---------- Text passage

Tech doesn’t ruin our young people, but it can impact their focus. Left unchecked it has the ability to distract, isolate, and disrupt the most critical parts of their lives.
Focus is critical for academic learning
The research supports Mr. Smith’s experience. In the words of MIT professor Sherry Turkle: We’re all “alone together”, connected like never before but starving for meaning and relationship (2012). Our brains focus more like lasers than flashlights. We hone in extremely well on a single task, but it takes additional focus to switch back and forth between tasks (Hamilton, 2008).
The schools of Toronto, Canada found this out the hard way. In 2011, Toronto removed the ban on cell phones in the classroom because, “[they are] trying to prepare [students] for 21st century learning, and how can we do that when there’s a ban?”. The statement was made by Ms. Williams, a student trustee who helped get this rule passed (May 19, 2011). Six years later, in 2017, Toronto saw significant downsides in student focus and anxiety (a condition called nomophobia, February 26, 2017). By 2019, the entire province of Ontario (of which Toronto is the capital) banned phones in its classrooms in order to help students focus on the main goal of school: Learning ( March 12, 2019).
Smartphones damage sleep
The second reason for delaying your child’s smartphone goes hand in hand with the impact phones have on focus: Sleep.

--------------------

Brief 1 –
According to the passage on phones and student focus, in what year did Toronto remove its ban on cell phones in the classroom?
Brief 2 –
Retype the passage on phones and student focus from "Focus is critical" to "tasks (Hamilton, 2008).", copying every word and mark unchanged.

---------- Data section

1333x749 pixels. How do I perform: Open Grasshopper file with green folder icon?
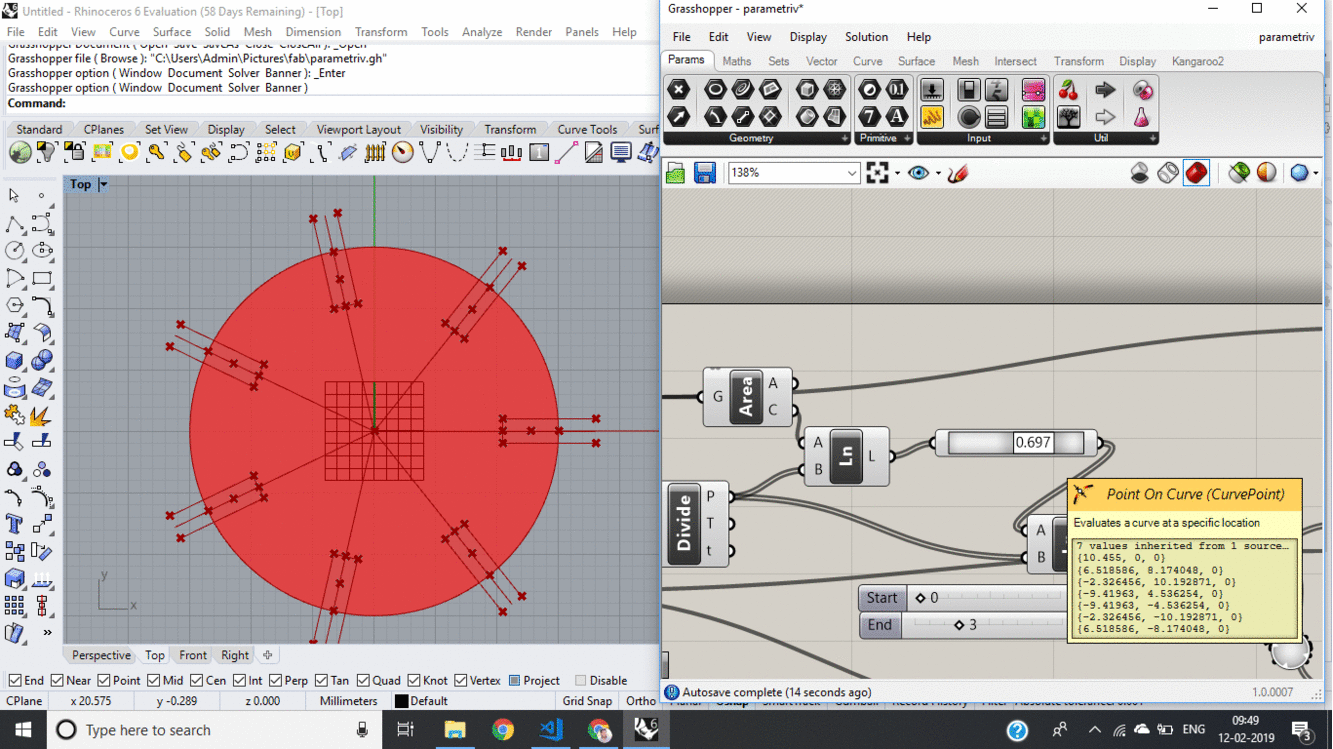pyautogui.click(x=676, y=173)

--------------------

Problem solution 1 –
2011

Problem solution 2 –
Focus is critical for academic learning
The research supports Mr. Smith’s experience. In the words of MIT professor Sherry Turkle: We’re all “alone together”, connected like never before but starving for meaning and relationship (2012). Our brains focus more like lasers than flashlights. We hone in extremely well on a single task, but it takes additional focus to switch back and forth between tasks (Hamilton, 2008).